The Imenkovo culture (Russian: Именьковская культура) was an archaeological culture that, from the 4th to 7th centuries, covered much of the Middle Volga region in modern-day Russia, including parts of Tatarstan, Mordovia, Chuvashia and Samara Oblast. It was named after the Imenkovo settlement in Tatarstan.

The Imenkovo economy centered on advanced agrarian practices, notably plow-based farming with iron tools, cultivating crops such as rye, wheat, and barley, alongside livestock breeding and artisanal crafts like metallurgy and pottery. Settlements featured semi-subterranean dwellings and fortified hillforts, while distinctive ceramics reflected ties to western cultures (Zarubintsy, Przeworsk). Despite the absence of identified burial sites, which complicates insights into ritual practices, the culture's technological influence on neighboring Finno-Ugric groups is evident in agricultural and metalworking techniques.

Ethnic attribution remains contentious, with scholars proposing Slavic, Balto-Slavic, or Turkic origins. For instance, Turkic links are posited based on later assimilation with Bulgar groups, though evidence remains sparse. Critics of these theories emphasize the culture's eclectic traits and the lack of definitive proof, underscoring its complex intercultural dynamics.

The culture's decline in the late 7th century coincided with the arrival of the Bulgars, leading to the assimilation of most Imenkovo communities. Valentin Sedov proposed the westward migration of others, who later contributed to the formation of the Volyntsevo culture (linked to the Severians of Slavic chronicles).
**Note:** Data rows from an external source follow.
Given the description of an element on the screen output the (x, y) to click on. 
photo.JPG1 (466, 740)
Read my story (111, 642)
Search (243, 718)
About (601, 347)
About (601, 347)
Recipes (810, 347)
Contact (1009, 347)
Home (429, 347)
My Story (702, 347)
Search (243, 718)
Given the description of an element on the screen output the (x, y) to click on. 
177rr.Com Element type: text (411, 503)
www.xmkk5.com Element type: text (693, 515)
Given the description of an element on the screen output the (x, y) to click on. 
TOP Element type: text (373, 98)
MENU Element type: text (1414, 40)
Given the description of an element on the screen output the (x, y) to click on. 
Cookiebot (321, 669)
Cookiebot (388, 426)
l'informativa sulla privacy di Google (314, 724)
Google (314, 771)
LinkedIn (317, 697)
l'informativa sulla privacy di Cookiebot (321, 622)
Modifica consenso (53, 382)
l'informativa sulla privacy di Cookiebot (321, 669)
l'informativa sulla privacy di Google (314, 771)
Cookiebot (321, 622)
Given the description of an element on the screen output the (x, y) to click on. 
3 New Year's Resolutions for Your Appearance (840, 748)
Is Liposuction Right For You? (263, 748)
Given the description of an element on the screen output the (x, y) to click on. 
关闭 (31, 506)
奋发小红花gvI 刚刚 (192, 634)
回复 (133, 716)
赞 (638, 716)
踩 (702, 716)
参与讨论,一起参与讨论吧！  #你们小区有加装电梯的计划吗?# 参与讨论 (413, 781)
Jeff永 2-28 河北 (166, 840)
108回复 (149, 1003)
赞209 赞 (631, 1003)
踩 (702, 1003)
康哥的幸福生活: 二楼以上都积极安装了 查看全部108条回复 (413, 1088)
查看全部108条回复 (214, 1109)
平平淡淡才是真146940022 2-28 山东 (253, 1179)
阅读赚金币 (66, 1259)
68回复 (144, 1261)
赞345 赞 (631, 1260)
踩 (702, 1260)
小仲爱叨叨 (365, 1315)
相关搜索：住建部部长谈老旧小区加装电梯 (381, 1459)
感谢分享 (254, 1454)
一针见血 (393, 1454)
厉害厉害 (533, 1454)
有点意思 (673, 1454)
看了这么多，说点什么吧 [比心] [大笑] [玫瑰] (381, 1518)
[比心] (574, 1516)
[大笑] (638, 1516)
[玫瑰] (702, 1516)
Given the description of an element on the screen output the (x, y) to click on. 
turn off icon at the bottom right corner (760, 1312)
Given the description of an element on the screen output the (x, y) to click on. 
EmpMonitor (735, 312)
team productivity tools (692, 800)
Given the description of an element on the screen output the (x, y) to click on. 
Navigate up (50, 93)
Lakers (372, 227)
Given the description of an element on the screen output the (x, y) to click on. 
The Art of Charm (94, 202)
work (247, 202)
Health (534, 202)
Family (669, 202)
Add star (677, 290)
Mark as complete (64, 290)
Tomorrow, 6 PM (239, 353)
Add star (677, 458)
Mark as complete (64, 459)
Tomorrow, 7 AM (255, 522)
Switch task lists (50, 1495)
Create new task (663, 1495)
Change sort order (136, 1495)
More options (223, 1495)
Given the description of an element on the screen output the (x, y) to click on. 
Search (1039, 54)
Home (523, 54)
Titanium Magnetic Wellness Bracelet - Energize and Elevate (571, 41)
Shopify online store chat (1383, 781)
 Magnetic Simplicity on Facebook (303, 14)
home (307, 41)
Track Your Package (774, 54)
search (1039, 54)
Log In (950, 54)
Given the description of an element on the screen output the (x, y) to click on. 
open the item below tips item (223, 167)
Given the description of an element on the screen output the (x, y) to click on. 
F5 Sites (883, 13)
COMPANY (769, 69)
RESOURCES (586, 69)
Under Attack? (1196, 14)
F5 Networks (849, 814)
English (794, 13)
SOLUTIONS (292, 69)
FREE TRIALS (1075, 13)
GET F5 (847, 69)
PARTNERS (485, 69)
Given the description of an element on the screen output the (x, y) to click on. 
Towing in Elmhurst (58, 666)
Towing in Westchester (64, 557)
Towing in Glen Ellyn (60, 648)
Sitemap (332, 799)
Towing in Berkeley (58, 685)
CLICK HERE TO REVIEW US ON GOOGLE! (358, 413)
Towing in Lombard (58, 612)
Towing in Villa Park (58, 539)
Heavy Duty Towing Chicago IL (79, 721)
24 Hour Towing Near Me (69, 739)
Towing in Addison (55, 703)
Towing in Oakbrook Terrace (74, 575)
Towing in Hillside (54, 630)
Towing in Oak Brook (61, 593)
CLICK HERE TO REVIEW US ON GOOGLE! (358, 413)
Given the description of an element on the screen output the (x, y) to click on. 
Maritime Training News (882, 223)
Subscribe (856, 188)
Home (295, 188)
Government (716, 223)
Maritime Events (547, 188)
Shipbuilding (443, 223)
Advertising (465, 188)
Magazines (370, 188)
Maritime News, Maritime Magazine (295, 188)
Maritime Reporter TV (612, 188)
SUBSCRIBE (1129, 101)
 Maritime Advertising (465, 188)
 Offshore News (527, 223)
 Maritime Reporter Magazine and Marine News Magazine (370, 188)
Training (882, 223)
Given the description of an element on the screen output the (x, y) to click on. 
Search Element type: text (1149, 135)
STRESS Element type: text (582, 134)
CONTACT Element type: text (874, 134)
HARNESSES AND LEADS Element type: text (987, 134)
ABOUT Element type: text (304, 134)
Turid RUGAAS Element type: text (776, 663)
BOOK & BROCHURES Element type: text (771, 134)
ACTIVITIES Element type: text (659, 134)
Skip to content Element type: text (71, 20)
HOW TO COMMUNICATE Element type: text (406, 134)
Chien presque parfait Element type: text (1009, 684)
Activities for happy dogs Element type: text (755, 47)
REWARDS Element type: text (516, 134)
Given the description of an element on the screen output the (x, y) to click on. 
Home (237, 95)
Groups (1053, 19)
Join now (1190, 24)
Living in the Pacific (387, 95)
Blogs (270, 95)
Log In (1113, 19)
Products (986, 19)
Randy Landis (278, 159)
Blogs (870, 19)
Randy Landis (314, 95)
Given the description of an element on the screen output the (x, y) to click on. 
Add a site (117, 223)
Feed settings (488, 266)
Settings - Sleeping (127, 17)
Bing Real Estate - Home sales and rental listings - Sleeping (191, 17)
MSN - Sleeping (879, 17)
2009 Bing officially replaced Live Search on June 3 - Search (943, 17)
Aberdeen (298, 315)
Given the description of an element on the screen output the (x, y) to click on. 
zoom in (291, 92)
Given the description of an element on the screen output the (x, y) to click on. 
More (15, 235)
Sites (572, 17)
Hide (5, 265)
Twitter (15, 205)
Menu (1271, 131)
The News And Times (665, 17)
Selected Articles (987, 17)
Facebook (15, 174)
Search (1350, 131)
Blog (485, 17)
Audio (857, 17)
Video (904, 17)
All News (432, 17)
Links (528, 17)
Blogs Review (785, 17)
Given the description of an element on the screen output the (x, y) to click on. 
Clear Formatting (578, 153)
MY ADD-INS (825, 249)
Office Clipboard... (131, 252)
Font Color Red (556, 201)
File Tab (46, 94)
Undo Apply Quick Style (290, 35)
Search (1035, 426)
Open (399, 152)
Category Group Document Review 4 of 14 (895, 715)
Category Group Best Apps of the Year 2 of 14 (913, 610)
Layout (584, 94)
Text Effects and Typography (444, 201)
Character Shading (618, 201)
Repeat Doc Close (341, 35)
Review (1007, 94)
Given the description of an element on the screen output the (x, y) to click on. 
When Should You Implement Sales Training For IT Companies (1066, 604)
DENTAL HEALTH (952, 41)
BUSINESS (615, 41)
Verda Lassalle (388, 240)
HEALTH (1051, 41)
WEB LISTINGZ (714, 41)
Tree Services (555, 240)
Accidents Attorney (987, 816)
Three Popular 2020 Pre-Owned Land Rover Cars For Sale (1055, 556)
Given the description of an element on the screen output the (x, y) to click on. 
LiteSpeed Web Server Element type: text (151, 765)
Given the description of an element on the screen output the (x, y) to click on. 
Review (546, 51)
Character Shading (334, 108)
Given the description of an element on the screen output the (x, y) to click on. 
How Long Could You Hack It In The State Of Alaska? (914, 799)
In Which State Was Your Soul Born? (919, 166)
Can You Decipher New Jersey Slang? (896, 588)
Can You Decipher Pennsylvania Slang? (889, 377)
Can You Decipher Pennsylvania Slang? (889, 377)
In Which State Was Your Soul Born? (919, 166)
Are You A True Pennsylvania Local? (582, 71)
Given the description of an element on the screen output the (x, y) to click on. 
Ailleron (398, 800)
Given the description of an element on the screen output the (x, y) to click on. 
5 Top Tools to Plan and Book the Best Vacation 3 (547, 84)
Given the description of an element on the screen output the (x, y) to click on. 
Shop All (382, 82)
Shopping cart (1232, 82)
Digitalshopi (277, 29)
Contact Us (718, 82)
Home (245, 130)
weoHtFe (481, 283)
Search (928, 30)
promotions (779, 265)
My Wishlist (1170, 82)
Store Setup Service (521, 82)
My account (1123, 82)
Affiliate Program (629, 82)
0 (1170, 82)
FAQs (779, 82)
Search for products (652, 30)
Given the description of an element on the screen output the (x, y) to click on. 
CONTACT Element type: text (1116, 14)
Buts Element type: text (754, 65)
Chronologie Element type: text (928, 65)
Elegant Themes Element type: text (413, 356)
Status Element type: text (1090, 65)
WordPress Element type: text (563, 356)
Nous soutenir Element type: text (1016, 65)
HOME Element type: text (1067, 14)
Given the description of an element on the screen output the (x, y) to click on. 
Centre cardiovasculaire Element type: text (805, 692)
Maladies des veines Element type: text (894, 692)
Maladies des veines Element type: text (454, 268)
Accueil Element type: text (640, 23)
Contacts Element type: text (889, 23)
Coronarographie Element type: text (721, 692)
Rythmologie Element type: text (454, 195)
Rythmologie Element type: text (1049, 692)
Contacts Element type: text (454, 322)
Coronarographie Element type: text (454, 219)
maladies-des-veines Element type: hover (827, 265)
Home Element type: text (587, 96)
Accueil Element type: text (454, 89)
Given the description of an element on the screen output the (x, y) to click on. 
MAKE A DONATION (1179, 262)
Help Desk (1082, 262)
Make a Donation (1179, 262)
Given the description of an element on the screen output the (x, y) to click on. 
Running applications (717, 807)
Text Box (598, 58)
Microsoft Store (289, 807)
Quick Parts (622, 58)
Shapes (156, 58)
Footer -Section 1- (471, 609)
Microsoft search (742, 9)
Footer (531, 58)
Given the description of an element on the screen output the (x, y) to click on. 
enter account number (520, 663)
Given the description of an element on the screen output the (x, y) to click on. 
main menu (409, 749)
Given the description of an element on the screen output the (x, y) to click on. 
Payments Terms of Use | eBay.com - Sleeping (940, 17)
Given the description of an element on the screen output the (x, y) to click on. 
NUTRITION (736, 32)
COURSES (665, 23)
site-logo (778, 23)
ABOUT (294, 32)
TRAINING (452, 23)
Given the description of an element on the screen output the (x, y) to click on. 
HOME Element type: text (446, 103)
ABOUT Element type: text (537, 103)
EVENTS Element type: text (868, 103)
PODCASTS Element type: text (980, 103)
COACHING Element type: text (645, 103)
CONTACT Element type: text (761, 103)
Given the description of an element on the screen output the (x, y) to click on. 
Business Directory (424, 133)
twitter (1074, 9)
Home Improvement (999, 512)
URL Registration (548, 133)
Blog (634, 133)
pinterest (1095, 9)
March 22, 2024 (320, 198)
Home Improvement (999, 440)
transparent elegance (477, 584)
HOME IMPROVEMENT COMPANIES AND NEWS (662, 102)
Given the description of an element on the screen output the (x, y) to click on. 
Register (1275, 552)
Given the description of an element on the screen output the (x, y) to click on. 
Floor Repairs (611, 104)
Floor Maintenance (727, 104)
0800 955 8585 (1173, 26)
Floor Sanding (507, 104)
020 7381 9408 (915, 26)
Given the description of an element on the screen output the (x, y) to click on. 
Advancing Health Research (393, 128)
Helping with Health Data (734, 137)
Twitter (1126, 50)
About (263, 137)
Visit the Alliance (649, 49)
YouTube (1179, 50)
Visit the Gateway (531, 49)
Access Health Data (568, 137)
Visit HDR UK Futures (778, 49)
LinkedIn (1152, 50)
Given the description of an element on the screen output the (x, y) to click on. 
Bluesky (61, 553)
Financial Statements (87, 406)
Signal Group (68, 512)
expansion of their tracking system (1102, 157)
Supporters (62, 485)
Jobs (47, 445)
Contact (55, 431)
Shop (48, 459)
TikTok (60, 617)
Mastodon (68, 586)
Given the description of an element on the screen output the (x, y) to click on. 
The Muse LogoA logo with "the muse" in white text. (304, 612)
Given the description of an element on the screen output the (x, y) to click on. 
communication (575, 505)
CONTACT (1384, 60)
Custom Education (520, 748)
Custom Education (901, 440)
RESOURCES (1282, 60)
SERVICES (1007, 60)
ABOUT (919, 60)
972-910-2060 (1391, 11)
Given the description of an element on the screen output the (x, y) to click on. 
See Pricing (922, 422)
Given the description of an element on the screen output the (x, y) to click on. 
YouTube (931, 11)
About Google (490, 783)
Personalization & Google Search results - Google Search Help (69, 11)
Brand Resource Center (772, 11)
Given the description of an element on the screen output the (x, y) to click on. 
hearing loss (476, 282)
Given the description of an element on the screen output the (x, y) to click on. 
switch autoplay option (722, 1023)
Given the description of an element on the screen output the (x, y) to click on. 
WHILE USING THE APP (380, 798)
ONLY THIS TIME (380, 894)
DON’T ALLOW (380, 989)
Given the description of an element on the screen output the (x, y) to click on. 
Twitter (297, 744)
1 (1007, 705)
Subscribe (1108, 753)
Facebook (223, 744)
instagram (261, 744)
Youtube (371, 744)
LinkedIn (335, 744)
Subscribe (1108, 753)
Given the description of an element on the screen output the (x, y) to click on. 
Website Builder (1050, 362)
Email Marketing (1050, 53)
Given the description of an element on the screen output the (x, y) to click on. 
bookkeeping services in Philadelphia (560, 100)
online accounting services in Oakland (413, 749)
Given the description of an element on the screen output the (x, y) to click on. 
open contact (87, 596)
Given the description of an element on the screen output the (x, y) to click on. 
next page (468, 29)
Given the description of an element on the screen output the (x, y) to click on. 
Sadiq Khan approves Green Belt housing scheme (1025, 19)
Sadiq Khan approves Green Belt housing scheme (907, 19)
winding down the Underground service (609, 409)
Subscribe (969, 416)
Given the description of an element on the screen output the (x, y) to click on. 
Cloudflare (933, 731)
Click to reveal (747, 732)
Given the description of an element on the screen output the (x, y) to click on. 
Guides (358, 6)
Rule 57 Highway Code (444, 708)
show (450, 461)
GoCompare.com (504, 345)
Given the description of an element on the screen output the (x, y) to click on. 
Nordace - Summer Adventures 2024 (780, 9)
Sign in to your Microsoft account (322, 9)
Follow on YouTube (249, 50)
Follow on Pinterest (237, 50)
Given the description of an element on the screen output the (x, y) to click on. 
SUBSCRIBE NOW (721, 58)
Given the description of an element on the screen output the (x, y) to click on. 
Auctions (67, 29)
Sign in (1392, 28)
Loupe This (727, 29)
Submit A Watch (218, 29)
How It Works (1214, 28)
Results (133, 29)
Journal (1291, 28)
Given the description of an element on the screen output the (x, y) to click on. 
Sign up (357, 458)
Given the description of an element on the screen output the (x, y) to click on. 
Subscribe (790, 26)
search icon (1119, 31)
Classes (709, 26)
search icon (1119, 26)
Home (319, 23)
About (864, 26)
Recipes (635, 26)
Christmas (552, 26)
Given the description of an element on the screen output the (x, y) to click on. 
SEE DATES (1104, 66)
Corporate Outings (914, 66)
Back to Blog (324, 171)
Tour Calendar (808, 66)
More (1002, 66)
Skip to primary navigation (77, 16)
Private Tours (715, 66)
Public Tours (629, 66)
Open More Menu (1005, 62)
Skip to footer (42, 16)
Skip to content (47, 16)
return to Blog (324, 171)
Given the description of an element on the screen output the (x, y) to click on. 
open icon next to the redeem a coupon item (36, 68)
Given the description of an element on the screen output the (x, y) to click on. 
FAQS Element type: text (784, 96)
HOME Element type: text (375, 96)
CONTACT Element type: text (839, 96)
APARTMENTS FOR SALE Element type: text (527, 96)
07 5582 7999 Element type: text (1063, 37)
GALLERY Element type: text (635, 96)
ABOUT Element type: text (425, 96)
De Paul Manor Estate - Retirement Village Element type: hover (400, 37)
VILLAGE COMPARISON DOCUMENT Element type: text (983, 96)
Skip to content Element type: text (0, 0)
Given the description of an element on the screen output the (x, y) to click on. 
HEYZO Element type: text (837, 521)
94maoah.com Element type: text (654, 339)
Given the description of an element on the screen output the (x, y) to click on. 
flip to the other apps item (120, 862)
== Proposed Balto-Slavic affiliation ==

Proponents of a Slavic connection (starting with Galina Matveyeva in 1981) highlight parallels in material culture, including tools and pottery, with the post-Zarubintsy and early Kiev cultural traditions. A Slavic connection has been tentatively supported by some archaeogenetic studies. According to Sergey Klyashtorny, a "para-Slavic" group on the Middle Volga could explain why some Arab authors placed the Saqaliba people (i.e., Slavs) in the Middle Volga region.

In 2006, Vladimir Napolskikh suggested many potential Balto-Slavic linguistic traces in the Proto-Permic language, including important agricultural terms such as ruʒeg (“rye”), and explained them as loans from the "Imenkovo language". His Balto-Slavic hypothesis suggests a distinct dialectal branch interacting with local Finno-Ugric populations.